In our study we noted that psoriatic patients who presented with the MS had a higher BMI (24.34 ± 4.38) than psoriatics who had no MS (21.55 ± 3.21) and this was statistically significant (OD-1.248, p=0.012, 95%CI, 1.036-1.504).Thus we propose that even though psoriatic patients may not be heavier than the control population, increasing BMI puts them at risk of MS.

Hypertension, raised FBS and hypertriglyceridemia were noted to be higher in the psoriatic cases compared to the controls though it was not statistically significant. Similar findings with statistically significant association was noted in the studies from other parts of India like Srinagar9, Maharashtra 13 and Karnataka. 14

There was no difference in the prevalence of low values of HDL in both the cases and controls and this was similar to the study conducted by Gisondi.5 But Ayse S et al 16 and Aruna C et al12 showed that HDL cholesterol was significantly lower in psoriasis than the controls and suggested it as a risk factor for atherosclerosis.

In contrast to the Gisondi,5 Nisa,6 Kothiwala11 and Aruna C et al12 studies where statistically significant association between total duration of the psoriasis and MS was observed, we found an almost similar duration of illness in both groups.

PASI scoring as a measure of disease severity as well as mean BSA involvement was found to be lower in our psoriatic patients with MS, compared to those without MS suggesting that risk of MS in psoriatic patients was not related to these parameters. No significant correlation was found between PASI and BSA involvement and the prevalence of MS in Nisa et al6 study also. But studies by Kothiwala SK et al11 & Aruna C et al 12 observed statistically significant association between psoriasis severity and presence of MS.

Joint involvement suggestive of psoriatic arthritis was noted in 9.8% of the cases. Psoriatic arthritis was noticed in 14.3% of patients with MS compared to only 6.7% in those without MS thus showing positive correlation between the two. 60% of patients with psoriatic arthritis had MS compared to only 38.29% of psoriatic patients without arthritis. Thus it was noted that presence of psoriatic arthritis could suggest a higher risk for developing MS.

Reviews and meta-analysis 16, 17, 18, 19, 20 on the subject have reinforced the positive correlation between psoriasis and metabolic syndrome and findings have been summarized in table 5. It is controversial as to whether psoriasis results from a primary abnormality in epidermal keratinocytes with secondary inflammation (Outside in hypothesis) or from dysregulation of immune system leading to psoriatic phenotype (inside out hypothesis). 21

This study was a cross sectional study, hence the directionalty of the association between psoriasis and MS could not be assessed. The other limitations of this study were the small sample size, which probably resulted in a few statistically significant correlations in our study. Also all the confounding variables like socioeconomic status were not suitably matched.

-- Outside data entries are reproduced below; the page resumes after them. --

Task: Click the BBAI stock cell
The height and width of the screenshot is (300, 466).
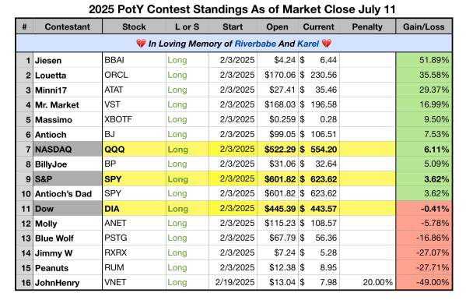Action: click(134, 60)
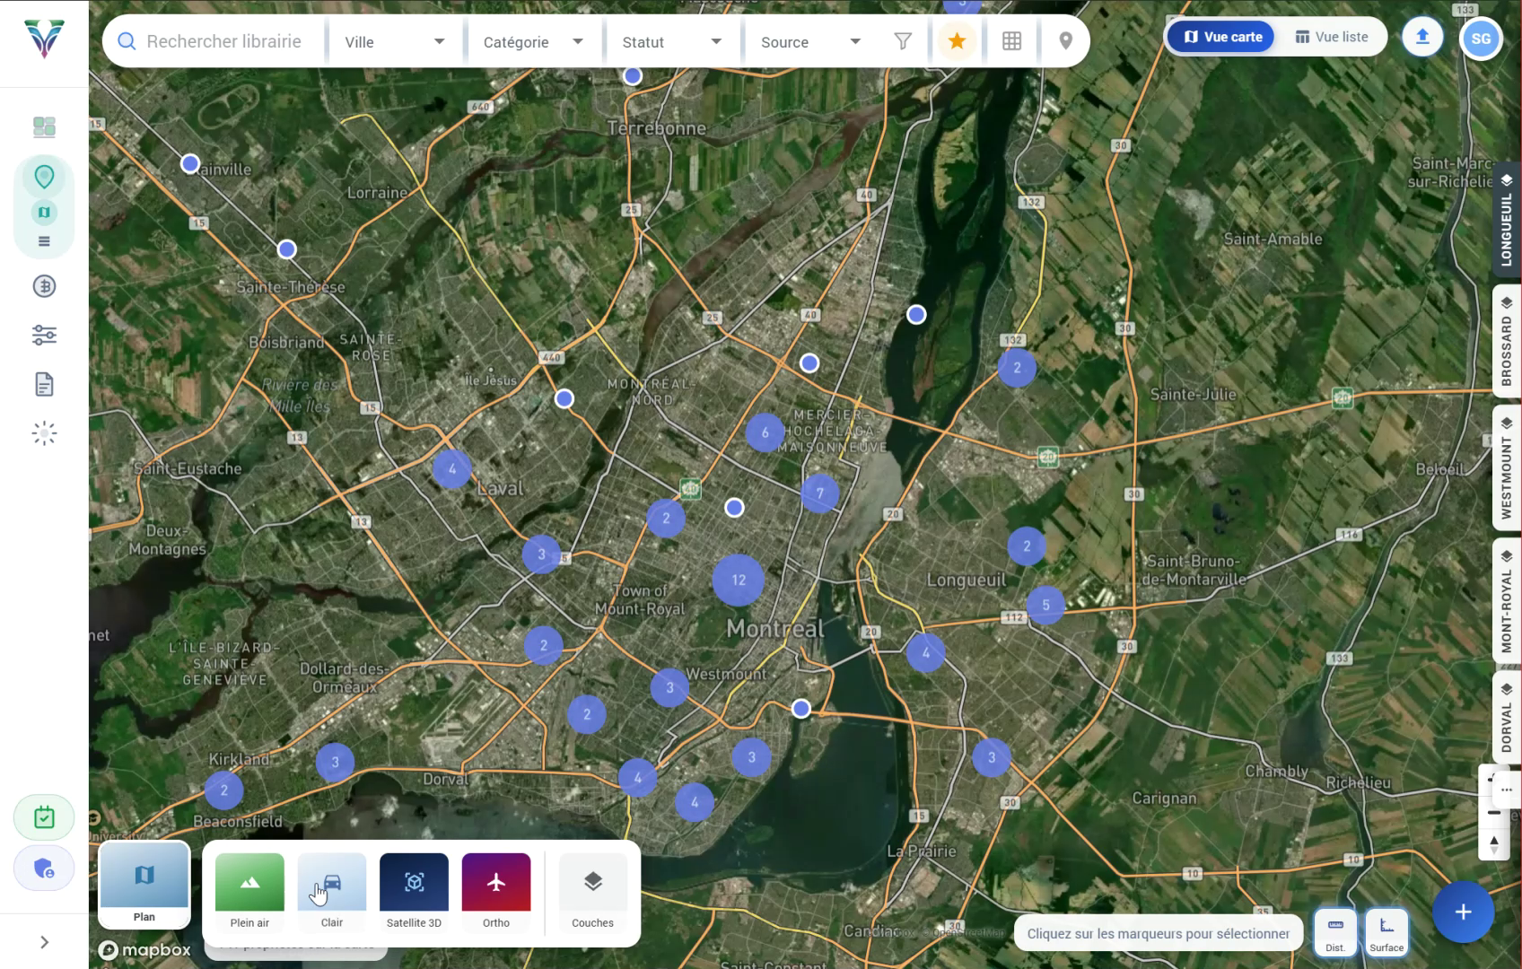Select the Satellite 3D map style

(414, 893)
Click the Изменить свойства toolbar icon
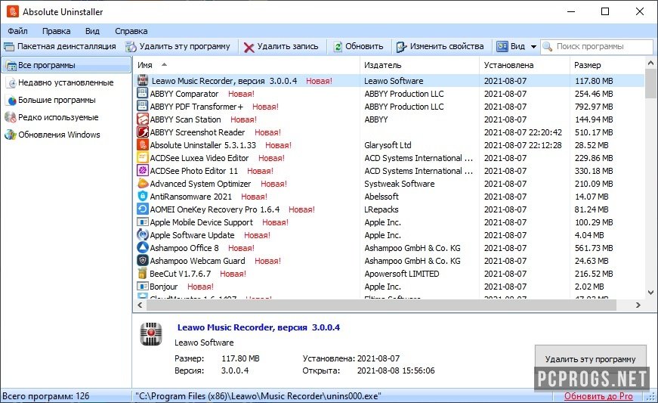The width and height of the screenshot is (658, 403). (402, 46)
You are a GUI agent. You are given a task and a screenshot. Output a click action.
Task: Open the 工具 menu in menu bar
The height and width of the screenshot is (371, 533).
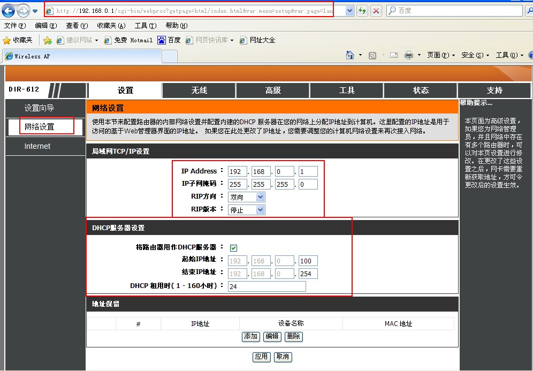145,26
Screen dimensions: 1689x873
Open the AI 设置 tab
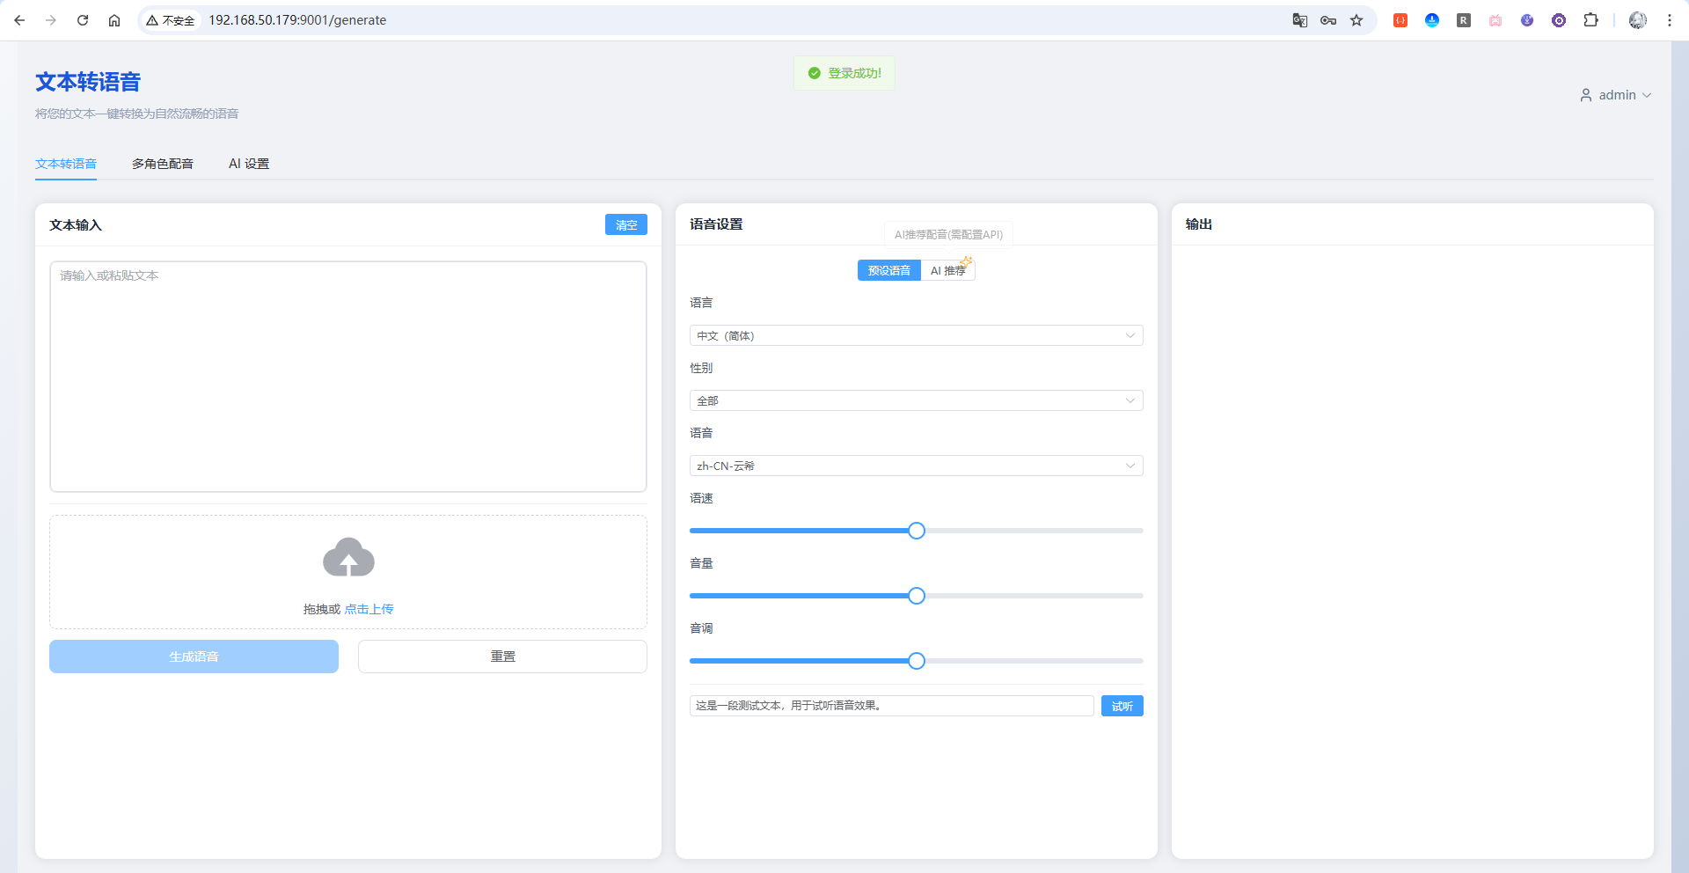pos(249,164)
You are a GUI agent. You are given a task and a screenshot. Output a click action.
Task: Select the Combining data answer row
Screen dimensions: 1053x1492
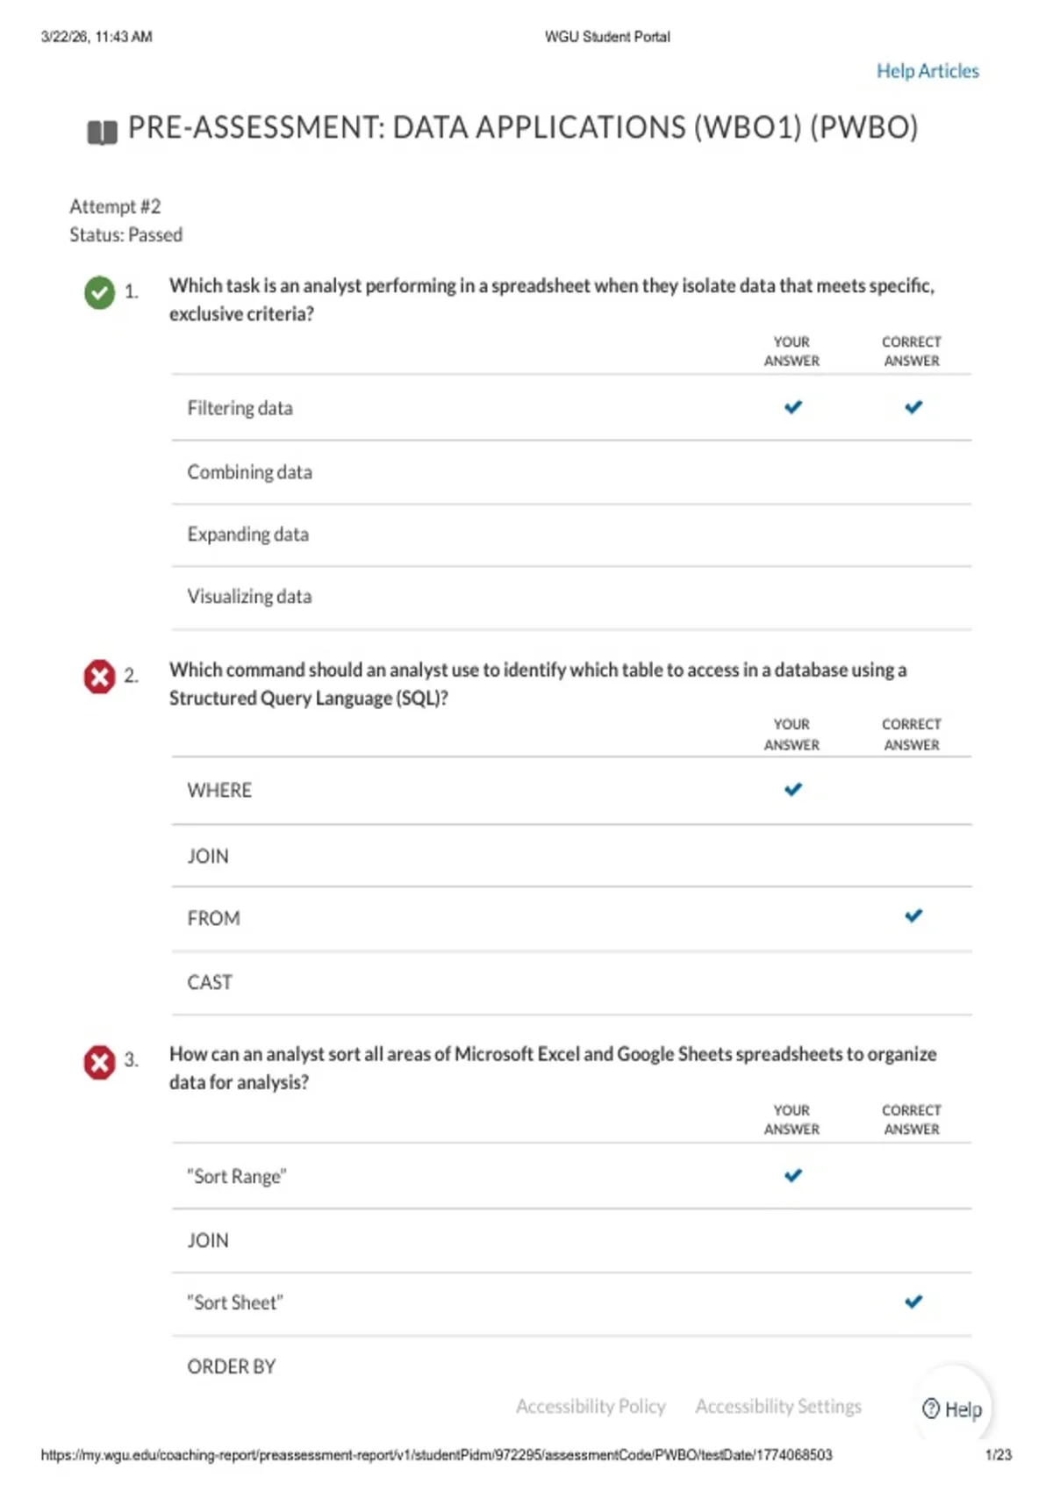(x=571, y=472)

36% of the total study population had MS, with the higher prevalence in psoriatics than controls (41.2% vs 31.4%). Psoriatic patients with MS had a higher mean age and later age of onset than those without MS suggesting that increasing age is a risk factor for MS. BSA involvement, PASI and average duration of psoriasis did not show any positive correlation with MS in this study. Prevalence of psoriatic arthritis was higher in the cases with MS. Psoriatic patients had lower BMI than controls but it was higher in psoriatics with MS than those without MS. Current smoking habits were higher in the psoriatic cases and in those with MS. Family history of DM, HTN, dyslipidemia and CAD were higher in psoriatic patients than controls and in those with MS compared to those without MS. Dermatologists being the first point of contact with the psoriatic patients can serve an important role in identifying and modifying the underlying metabolic abnormalities.

Source of Funding

No financial support was received for the work within this manuscript.

Conflict of Interest

The authors declare they have no conflict of interest.